Among the entries below, count the lines that contain the word "computer". Write down only the total.

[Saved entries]
▼
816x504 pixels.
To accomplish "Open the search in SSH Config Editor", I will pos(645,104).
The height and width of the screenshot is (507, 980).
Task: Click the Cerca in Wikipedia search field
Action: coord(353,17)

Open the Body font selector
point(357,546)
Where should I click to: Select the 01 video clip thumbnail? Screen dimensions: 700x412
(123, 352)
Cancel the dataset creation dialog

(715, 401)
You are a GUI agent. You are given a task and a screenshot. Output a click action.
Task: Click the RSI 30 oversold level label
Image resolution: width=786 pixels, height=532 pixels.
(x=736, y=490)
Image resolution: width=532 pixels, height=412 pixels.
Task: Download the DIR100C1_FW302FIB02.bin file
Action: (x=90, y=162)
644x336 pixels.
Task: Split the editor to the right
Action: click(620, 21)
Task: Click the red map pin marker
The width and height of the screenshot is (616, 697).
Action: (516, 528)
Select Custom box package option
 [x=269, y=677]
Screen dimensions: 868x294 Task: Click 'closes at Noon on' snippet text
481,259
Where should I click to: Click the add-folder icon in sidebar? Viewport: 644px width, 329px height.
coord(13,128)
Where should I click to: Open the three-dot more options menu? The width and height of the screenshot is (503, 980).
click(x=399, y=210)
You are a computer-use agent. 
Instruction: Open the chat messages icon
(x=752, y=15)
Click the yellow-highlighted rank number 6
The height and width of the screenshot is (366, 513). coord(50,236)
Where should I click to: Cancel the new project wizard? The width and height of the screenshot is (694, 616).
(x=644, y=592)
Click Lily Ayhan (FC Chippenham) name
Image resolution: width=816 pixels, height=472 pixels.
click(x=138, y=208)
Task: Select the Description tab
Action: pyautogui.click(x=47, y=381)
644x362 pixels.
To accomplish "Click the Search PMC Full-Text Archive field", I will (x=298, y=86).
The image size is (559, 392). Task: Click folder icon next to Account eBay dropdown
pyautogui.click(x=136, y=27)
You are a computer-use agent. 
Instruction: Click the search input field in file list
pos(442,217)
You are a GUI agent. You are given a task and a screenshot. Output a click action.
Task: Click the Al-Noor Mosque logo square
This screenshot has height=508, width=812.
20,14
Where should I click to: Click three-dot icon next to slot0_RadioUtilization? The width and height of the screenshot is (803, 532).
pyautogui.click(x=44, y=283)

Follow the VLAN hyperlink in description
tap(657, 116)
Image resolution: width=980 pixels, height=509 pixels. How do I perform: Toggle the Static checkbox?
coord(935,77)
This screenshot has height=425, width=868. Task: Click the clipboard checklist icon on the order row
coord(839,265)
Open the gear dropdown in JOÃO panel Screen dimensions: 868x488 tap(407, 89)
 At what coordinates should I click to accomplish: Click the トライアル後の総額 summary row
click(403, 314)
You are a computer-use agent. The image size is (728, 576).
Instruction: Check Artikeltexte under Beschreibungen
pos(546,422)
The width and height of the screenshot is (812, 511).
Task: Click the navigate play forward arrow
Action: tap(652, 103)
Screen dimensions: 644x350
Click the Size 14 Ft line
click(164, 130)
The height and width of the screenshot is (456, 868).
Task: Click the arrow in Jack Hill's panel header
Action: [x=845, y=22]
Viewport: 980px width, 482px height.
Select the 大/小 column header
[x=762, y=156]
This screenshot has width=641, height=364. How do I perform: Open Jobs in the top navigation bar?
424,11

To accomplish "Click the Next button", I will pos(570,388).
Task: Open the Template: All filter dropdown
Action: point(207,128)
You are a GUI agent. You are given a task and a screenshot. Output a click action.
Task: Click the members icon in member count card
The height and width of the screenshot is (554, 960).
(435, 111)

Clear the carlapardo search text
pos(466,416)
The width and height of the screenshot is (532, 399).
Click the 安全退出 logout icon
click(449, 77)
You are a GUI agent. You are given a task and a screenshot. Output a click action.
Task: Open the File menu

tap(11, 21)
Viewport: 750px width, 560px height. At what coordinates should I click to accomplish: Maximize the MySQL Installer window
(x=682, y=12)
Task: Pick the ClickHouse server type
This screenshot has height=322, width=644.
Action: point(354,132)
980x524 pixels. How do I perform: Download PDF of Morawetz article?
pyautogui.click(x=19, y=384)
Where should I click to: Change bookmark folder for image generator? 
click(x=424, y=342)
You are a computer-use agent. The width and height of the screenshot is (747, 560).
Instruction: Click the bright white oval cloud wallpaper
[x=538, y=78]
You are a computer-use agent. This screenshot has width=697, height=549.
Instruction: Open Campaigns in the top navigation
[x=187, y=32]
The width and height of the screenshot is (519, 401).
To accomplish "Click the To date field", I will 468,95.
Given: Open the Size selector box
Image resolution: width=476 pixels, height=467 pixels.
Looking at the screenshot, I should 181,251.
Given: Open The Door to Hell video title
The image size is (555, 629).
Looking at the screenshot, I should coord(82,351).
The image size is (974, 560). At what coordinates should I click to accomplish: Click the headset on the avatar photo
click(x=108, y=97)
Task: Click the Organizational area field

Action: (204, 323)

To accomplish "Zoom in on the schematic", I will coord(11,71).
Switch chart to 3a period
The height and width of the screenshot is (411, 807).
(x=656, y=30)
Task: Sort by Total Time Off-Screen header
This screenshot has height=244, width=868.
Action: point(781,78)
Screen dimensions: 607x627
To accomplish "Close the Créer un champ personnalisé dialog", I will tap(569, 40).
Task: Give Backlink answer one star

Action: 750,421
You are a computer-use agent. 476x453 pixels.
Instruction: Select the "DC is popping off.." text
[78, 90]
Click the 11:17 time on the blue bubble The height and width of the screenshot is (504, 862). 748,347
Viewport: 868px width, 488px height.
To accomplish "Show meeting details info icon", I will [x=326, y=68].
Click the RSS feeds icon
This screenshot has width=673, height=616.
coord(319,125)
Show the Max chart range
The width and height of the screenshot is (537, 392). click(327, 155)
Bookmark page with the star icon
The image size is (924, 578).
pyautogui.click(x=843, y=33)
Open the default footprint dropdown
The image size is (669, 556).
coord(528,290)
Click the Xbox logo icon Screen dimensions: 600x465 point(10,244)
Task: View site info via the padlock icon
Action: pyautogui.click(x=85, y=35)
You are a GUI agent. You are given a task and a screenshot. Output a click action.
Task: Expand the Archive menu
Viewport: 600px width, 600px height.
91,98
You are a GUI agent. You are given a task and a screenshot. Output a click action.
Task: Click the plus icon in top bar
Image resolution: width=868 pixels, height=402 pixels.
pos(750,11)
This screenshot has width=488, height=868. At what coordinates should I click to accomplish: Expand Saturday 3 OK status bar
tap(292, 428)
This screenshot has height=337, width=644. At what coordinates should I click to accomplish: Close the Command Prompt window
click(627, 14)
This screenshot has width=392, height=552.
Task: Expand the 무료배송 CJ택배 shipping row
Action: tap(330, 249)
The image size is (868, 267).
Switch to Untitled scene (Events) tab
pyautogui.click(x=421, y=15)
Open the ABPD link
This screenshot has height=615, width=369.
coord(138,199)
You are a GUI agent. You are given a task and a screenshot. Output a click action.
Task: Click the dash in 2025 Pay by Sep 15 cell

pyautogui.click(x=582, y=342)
▲
Task response:
6